• **Stated problem**
Rewrite the listing from the line with "Click the 'D0 Run I' label box" to the line with "will (1105, 71).", switching "Screen dimensions" to "Display size" everywhere in those lines and leaving everything else unchanged. Give back only those lines.

• **Excerpted records**
○ ○ ○

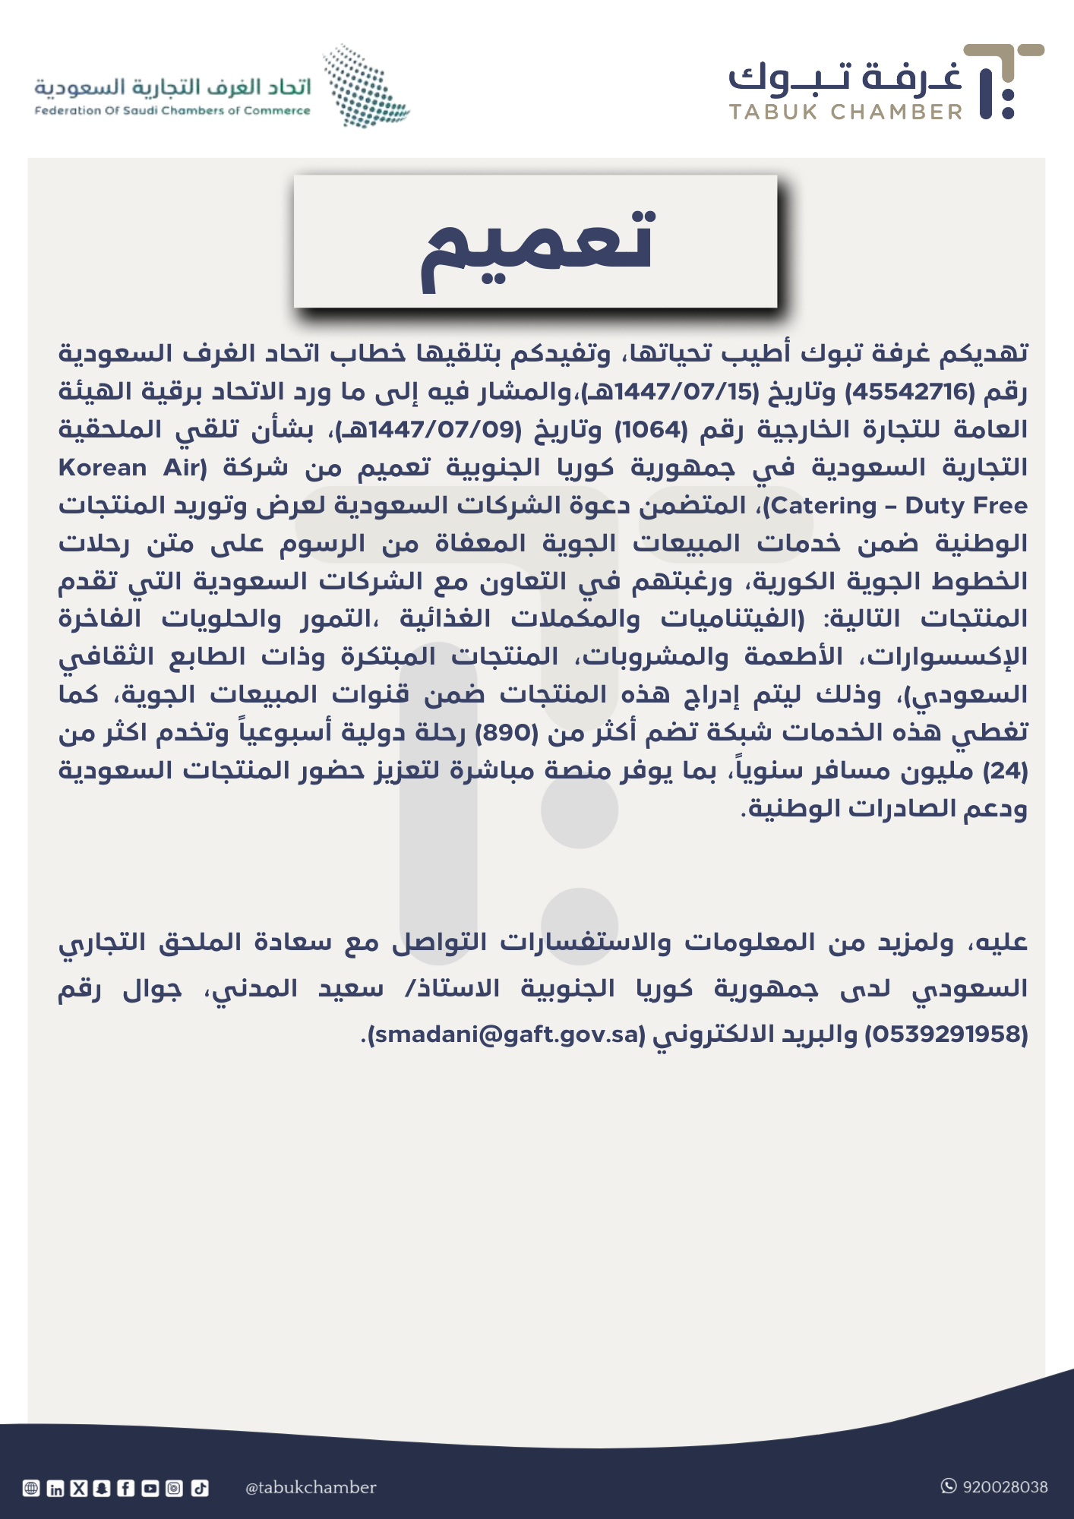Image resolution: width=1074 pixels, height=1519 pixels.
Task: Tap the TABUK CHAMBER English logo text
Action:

○ ○ ○

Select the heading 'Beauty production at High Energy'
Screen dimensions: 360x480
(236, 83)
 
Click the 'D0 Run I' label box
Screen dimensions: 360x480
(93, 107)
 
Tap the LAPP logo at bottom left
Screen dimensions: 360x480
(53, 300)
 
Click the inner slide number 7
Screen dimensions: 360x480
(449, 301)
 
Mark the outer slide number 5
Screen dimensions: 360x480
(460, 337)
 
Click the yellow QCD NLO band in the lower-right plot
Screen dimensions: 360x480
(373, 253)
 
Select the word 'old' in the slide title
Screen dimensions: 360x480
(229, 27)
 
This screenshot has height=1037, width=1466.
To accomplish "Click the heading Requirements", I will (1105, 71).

○ ○ ○

• **Finished exercise**
Click the 'D0 Run I' label box
Display size: 360x480
(93, 107)
 
Tap the LAPP logo at bottom left
Display size: 360x480
(53, 300)
 
Click the inner slide number 7
Display size: 360x480
(449, 301)
 
Mark the outer slide number 5
Display size: 360x480
(460, 337)
 
Click the yellow QCD NLO band in the lower-right plot
Display size: 360x480
(373, 253)
 
Select the word 'old' in the slide title
Display size: 360x480
(229, 27)
 
This screenshot has height=1037, width=1466.
To accomplish "Click the heading Requirements", I will (1105, 71).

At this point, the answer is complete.